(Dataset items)
-*-*-
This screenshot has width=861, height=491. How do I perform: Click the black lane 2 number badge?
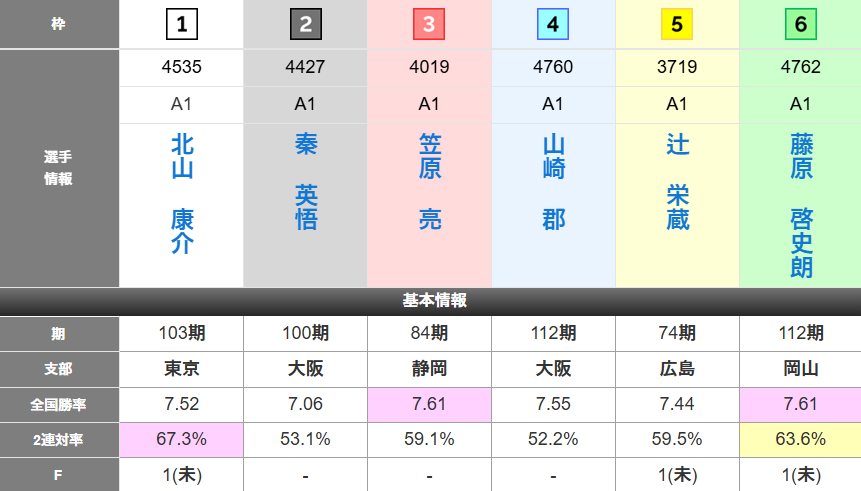(x=305, y=24)
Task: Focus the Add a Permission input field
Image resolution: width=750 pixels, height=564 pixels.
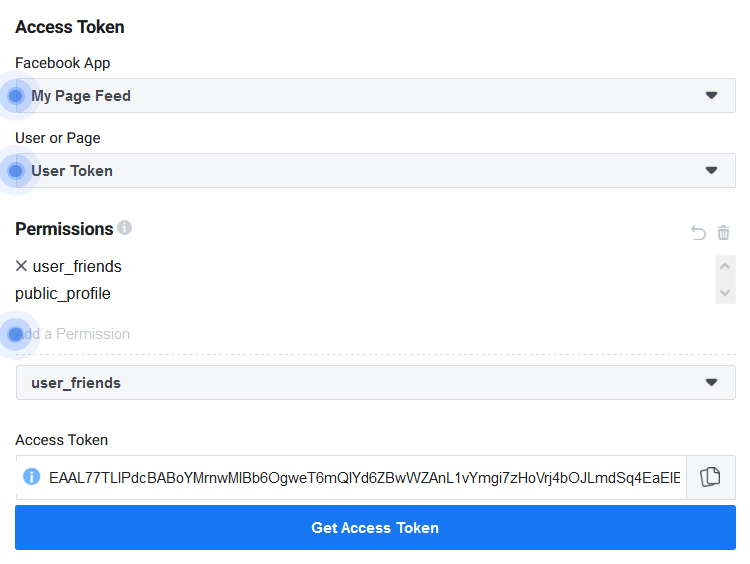Action: (x=200, y=334)

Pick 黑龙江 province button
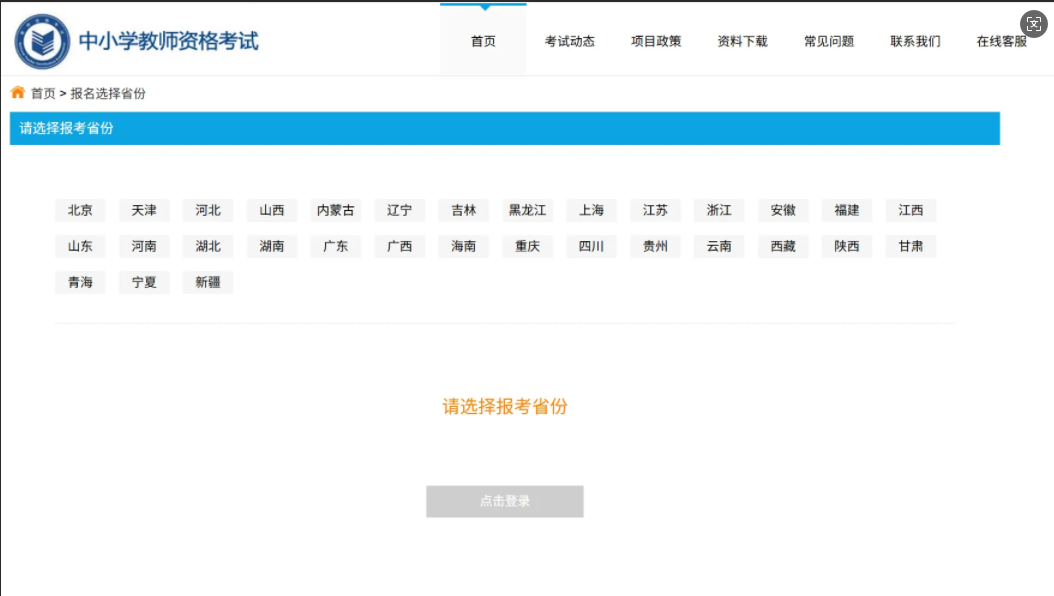coord(527,210)
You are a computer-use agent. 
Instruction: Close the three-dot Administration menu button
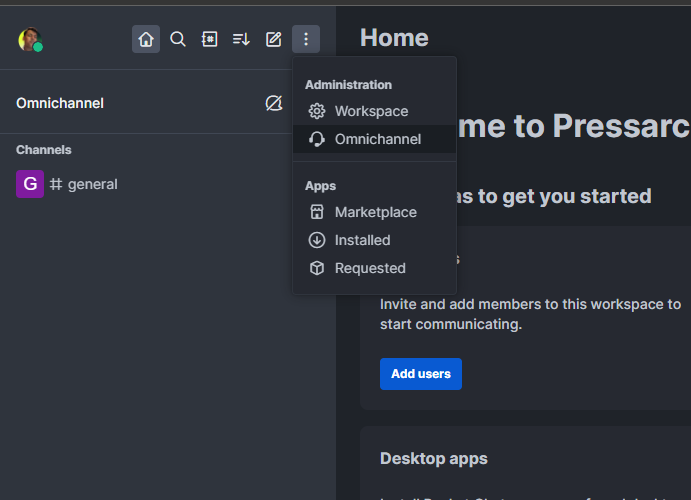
-*-*-
> **Aim of the task**
An exact copy of every line above, minus the pictures, is the required output.

> **Finished task**
This screenshot has width=861, height=491. How do I perform: Click the black lane 2 number badge?
(x=305, y=24)
Task: Focus the Add a Permission input field
Image resolution: width=750 pixels, height=564 pixels.
Action: (x=200, y=334)

Pick 黑龙江 province button
coord(527,210)
You are a computer-use agent. 
Instruction: Close the three-dot Administration menu button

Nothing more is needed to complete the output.